Department of Surgery, Kinki University School of Medicine, Osaka-Sayama, Osaka, Japan.
Dis Esophagus. 2012 Nov-Dec;25(8):687-93. doi: 10.1111/j.1442-2050.2011.01309.x. Epub 2012 Jan 31.
Gastro-tracheobronchial fistula (GTF) is a rare but life-threatening complication specifically observed after esophagectomy and reconstruction using posterior mediastinal gastric tube. Ten cases of GTF were encountered in three hospitals in 2000-2009. Their clinicopathological, surgical, and postoperative care are summarized, together with a review of previously reported cases. GTF was classified as anastomotic leakage (n= 5), gastric necrosis (n= 4), and gastric ulcer type (n= 1). The anastomotic leakage type appeared about 2 weeks (postoperative day [POD]: 8-35) after esophagectomy, was located in the cervical or higher thoracic trachea. Breathing and pneumonia were controlled by tracheal tube placed in the distal of fistula. The gastric necrosis type was noted in patients who developed necrosis of the upper part of the gastric tube and abscess formation behind the tracheal wall, at POD 20-36 around the carina, the site of pronounced ischemia. Due to the large fistula around the carina, emergency surgery with muscle patch repair was frequently required for the control of aspiration pneumonia. Patients of the gastric ulcer type had peptic ulcer in the lesser curvature of the gastric tube, which perforated into the right bronchus long after surgery (POD 630). With respect to tracheobronchial factors, preoperative chemoradiation (three cases) and pre-tracheal node dissection (three cases) tended to increase the risk of GTF. Closure of GTF by surgery (muscle patch repair) was successful in four cases and by nonsurgical treatment in three cases. In one case, stable oral intake was achieved by bypass operation without closure of GTF. Hospital death occurred in three cases. Understanding the pathogenesis and treatment options of GTF is important for surgeons who deal with esophageal cancer.
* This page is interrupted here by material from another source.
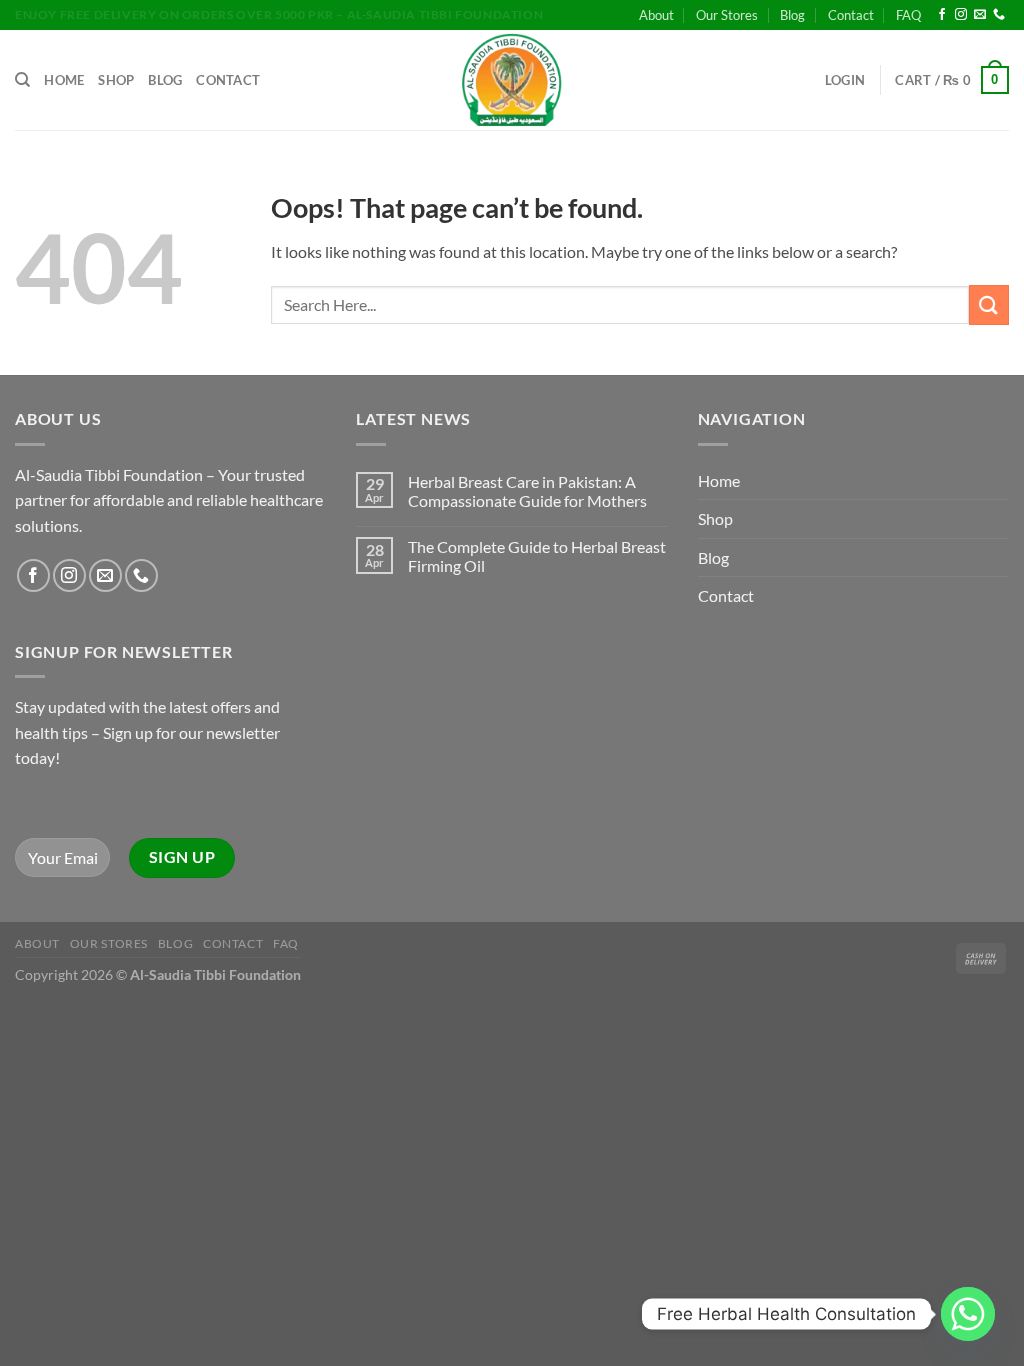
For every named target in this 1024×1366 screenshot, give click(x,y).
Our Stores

胃-气管-支气管瘘(GTF)是一种罕见但危及生命的并发症,主要发生在使用后纵隔胃管进行食管切除和重建术后。2000 年至 2009 年,三所医院共遇到 10 例 GTF。总结了它们的临床病理、手术和术后护理,并回顾了以前报道的病例。GTF 分为吻合口漏(n=5)、胃坏死(n=4)和胃溃疡型(n=1)。吻合口漏型在食管切除术后约 2 周(术后第 8-35 天)出现,位于颈部或更高的胸段气管。通过在瘘口远端放置气管插管来控制呼吸和肺炎。胃坏死型患者出现胃管上部坏死和气管壁后脓肿形成,在隆突周围的第 20-36 天(术后第 20-36 天),此处缺血明显。由于隆突周围的瘘口较大,常需要紧急手术并用肌片修复来控制吸入性肺炎。胃溃疡型患者胃管小弯侧有消化性溃疡,术后很久(术后第 630 天)穿孔至右支气管。就气管支气管因素而言,术前放化疗(3 例)和气管前淋巴结清扫术(3 例)倾向于增加 GTF 的风险。4 例通过手术(肌片修复)成功关闭 GTF,3 例通过非手术治疗成功关闭 GTF。1 例通过旁路手术而不关闭 GTF 实现了稳定的口服摄入。3 例患者死亡。了解 GTF 的发病机制和治疗选择对处理食管癌的外科医生很重要。